Retype everything from the line containing "Describe the element" down to the line containing "at that location.", both included, leaving out the pictures.

PROVIDED DATA Start Marker

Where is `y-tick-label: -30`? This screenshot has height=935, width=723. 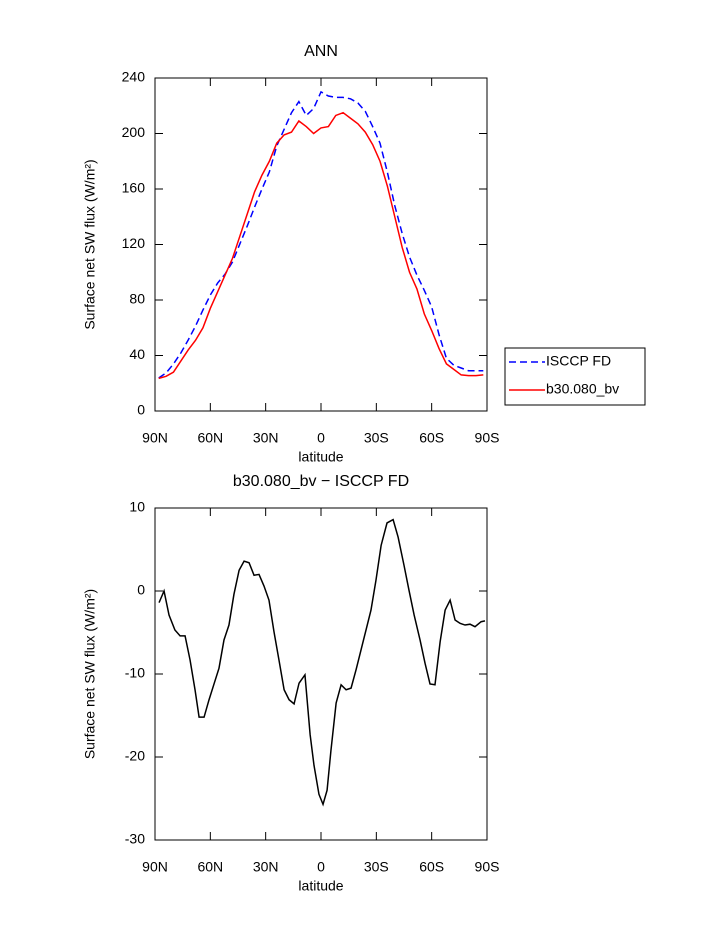 y-tick-label: -30 is located at coordinates (135, 839).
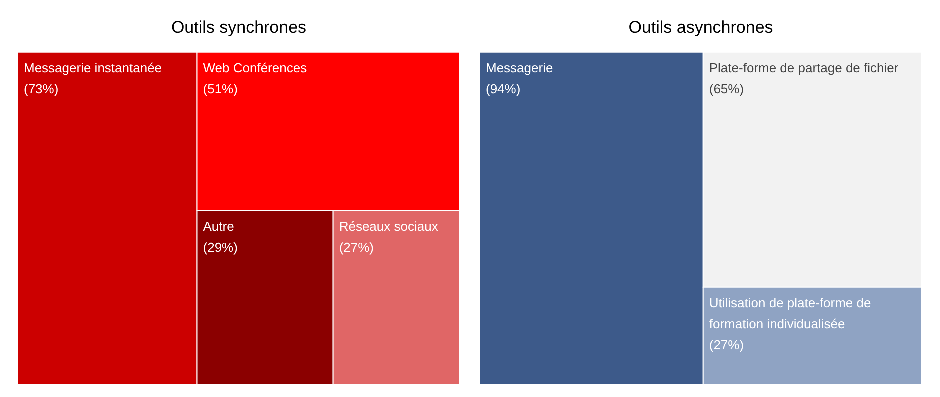 Image resolution: width=940 pixels, height=397 pixels. I want to click on category-label: Réseaux sociaux, so click(389, 226).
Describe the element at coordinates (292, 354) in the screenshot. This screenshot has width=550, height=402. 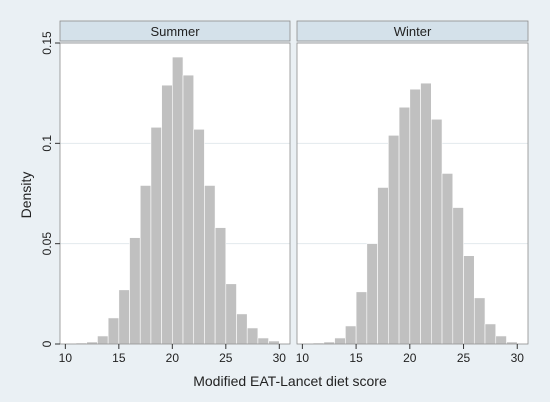
I see `x-axis: 10 15 20 25 30 10 15 20 25 30` at that location.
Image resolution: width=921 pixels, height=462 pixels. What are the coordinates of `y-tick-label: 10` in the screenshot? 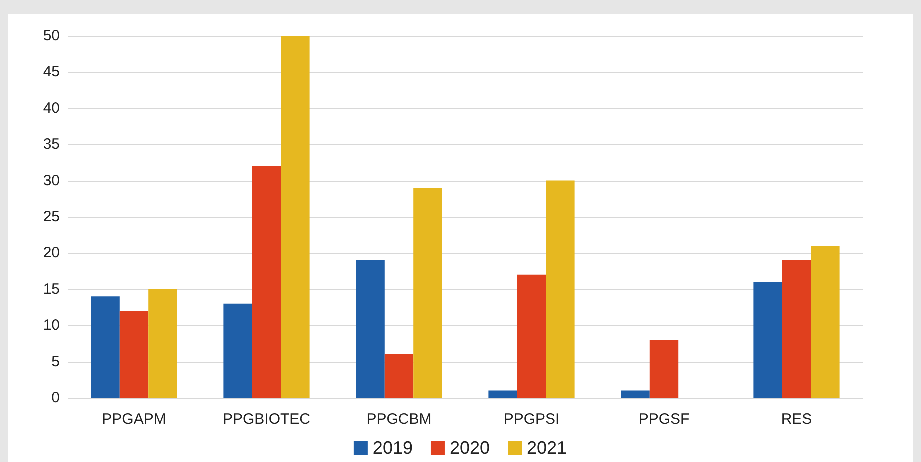 It's located at (52, 326).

PROVIDED DATA End Marker

▶ RESPONSE
Describe the element at coordinates (292, 354) in the screenshot. This screenshot has width=550, height=402. 
I see `x-axis: 10 15 20 25 30 10 15 20 25 30` at that location.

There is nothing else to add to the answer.